Ähnlich klingen auch die Aufrufe gegen die Räumung des „anarcha-queer-feministischen Hausprojekts Liebig34“. „Jetzt gilt es, das Haus mit allen Mitteln zu verteidigen“, hieß es etwa bereits vor zwei Wochen im Internet. Besser als Sitzblockaden seien „dezentrale Aktionen“ gegen die „Infrastruktur“ von Polizei und Staat. „Ein Räumungsversuch gegen uns wird mit viel Material und Cops verbunden sein, was erstmal herangekarrt werden muß. Diese Logistik gilt es zu stören und zu zerstören“, lauteten unverhohlene Gewaltaufrufe. Sicherheitsexperten gehen daher davon aus, daß sich Linksextremisten mit gewalttätigen Aktionen nicht auf Berlin beschränken werden.

So twitterte beispielsweise eine Gruppe aus Dresden ein Foto von Vermummten mit einem großen Plakat: „Räumt uns & ihr fangt euch ’nen Pflasterstein. Liebig34 bleibt“, berichtet die Berliner Zeitung. Die Antifa Norderelbe kündigte an: „Berlin wir kommen.“ Nach Medienberichten rechnet die Polizei auch damit, daß gewaltbereite Unterstützer aus Frankreich oder Griechenland anreisen. Aus diesen Gründen wächst bei den Sicherheitsbehörden die Sorge, daß die Gewalt bei der Räumung eskalieren könnte. In einer internen Lageeinschätzung des Landeskriminalamtes (LKA) wird laut Tagesspiegel ausdrücklich vor einer „Geneigtheit zur Militanz“ gewarnt. Nachdem Bewohner der besetzten Häuser ein Foto veröffentlicht hatten, auf dem ein Vermummter mutmaßlich eine Maschinenpistole in der Hand hält, stellt sich die Polizei sogar darauf ein, mit Schußwaffen attackiert zu werden. Aus dem Unterstützerumfeld der Häuser heißt es indes, es habe sich lediglich um eine Attrappe gehandelt.

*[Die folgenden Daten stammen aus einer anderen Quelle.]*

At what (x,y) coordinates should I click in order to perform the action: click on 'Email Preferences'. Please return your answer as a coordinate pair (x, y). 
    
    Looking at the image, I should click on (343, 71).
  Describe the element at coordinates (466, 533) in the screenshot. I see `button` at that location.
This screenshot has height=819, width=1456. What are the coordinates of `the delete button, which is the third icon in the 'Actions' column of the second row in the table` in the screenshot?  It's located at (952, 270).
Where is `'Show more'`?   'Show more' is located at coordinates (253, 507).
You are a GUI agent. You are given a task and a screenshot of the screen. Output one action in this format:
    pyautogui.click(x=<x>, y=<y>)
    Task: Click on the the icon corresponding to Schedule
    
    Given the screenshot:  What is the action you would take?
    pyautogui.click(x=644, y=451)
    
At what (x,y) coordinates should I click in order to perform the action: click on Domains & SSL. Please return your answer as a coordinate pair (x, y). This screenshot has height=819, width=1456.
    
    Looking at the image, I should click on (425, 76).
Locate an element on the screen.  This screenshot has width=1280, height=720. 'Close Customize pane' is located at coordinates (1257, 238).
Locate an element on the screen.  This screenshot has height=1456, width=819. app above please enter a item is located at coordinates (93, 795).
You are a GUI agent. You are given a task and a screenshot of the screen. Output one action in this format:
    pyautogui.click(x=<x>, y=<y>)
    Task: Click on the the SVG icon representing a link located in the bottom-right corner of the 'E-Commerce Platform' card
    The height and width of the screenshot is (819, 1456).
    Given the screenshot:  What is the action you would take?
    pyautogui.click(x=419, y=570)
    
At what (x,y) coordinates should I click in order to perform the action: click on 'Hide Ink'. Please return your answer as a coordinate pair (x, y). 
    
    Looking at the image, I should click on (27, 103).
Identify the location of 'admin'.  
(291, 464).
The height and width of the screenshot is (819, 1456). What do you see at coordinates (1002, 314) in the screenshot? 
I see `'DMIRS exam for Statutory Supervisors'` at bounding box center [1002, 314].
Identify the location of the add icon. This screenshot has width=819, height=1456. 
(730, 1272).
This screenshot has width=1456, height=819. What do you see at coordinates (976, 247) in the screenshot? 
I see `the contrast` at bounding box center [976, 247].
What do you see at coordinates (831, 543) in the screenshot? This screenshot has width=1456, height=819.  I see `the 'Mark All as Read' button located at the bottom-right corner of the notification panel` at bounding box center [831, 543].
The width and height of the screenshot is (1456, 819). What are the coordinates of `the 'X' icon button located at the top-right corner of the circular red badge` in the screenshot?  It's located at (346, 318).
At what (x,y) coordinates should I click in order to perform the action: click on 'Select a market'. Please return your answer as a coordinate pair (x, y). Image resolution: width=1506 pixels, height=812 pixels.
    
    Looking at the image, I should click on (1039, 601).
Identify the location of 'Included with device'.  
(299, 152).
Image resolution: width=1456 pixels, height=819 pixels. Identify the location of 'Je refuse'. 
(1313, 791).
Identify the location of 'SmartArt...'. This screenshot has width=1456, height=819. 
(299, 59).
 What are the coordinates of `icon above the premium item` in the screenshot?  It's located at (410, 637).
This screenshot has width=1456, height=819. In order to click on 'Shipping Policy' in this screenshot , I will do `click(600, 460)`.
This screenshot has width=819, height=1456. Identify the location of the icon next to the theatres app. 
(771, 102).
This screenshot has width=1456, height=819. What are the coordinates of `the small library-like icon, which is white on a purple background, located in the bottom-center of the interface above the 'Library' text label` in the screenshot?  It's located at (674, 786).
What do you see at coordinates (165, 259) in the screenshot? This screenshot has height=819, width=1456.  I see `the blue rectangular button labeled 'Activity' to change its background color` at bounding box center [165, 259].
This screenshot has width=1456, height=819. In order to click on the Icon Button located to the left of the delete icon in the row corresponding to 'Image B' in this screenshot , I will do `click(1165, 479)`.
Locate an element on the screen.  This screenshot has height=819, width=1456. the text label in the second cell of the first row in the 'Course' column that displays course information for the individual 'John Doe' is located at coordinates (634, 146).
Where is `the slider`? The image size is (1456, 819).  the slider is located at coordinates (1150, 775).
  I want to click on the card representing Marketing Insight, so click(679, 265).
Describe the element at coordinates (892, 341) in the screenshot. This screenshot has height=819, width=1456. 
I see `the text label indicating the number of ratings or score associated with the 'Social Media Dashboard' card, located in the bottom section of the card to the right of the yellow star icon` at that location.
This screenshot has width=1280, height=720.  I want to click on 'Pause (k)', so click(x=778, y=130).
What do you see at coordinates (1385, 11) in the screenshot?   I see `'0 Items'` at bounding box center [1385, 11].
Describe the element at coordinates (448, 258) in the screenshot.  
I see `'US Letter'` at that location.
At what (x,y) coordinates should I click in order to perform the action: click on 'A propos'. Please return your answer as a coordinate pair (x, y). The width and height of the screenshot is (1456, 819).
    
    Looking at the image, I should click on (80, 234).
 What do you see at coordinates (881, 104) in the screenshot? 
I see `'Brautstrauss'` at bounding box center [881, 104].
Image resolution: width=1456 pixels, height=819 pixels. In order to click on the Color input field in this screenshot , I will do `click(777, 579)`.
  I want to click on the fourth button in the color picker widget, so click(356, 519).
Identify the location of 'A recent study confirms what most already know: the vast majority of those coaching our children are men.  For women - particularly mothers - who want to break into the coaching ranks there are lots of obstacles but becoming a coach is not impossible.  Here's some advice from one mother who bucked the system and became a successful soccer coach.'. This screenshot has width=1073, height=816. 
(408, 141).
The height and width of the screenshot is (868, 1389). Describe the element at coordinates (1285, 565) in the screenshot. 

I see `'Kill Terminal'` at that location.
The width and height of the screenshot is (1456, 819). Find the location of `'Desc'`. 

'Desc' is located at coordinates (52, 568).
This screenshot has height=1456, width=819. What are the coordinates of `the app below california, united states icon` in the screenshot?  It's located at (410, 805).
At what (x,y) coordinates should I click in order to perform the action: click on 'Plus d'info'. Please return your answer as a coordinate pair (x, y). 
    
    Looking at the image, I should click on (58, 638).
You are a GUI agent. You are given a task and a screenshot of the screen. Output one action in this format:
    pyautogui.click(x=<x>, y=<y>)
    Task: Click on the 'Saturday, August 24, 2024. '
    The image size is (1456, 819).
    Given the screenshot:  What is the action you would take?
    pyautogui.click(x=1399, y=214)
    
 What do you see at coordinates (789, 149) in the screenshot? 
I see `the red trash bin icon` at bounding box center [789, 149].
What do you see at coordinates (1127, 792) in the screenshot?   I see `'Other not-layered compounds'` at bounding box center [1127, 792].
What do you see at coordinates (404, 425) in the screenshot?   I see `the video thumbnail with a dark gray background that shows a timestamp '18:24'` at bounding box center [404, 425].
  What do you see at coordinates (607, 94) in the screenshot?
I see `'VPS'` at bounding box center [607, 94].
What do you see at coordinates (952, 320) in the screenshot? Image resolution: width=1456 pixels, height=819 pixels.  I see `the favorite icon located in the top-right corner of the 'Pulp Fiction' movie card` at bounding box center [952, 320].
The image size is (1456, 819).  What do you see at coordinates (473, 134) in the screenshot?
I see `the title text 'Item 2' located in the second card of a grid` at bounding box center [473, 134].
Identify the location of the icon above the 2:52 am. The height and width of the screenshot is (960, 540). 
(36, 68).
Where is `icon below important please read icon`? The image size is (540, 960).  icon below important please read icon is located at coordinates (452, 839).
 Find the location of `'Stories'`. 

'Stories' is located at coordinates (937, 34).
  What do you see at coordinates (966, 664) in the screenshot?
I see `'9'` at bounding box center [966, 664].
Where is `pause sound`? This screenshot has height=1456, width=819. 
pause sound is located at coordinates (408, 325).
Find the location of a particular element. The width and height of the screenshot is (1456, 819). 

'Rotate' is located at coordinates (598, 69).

Auch so ist der Aufwand, den die Polizei in dieser Woche betreiben muß, bemerkenswert. Insgesamt sollen am Donnerstag und Freitag deutlich mehr als 2.500 Polizisten im Einsatz sein. Allein über 20 Hundertschaften und Wasserwerfer aus anderen Bundesländern stehen bereit, um die Räumung abzusichern.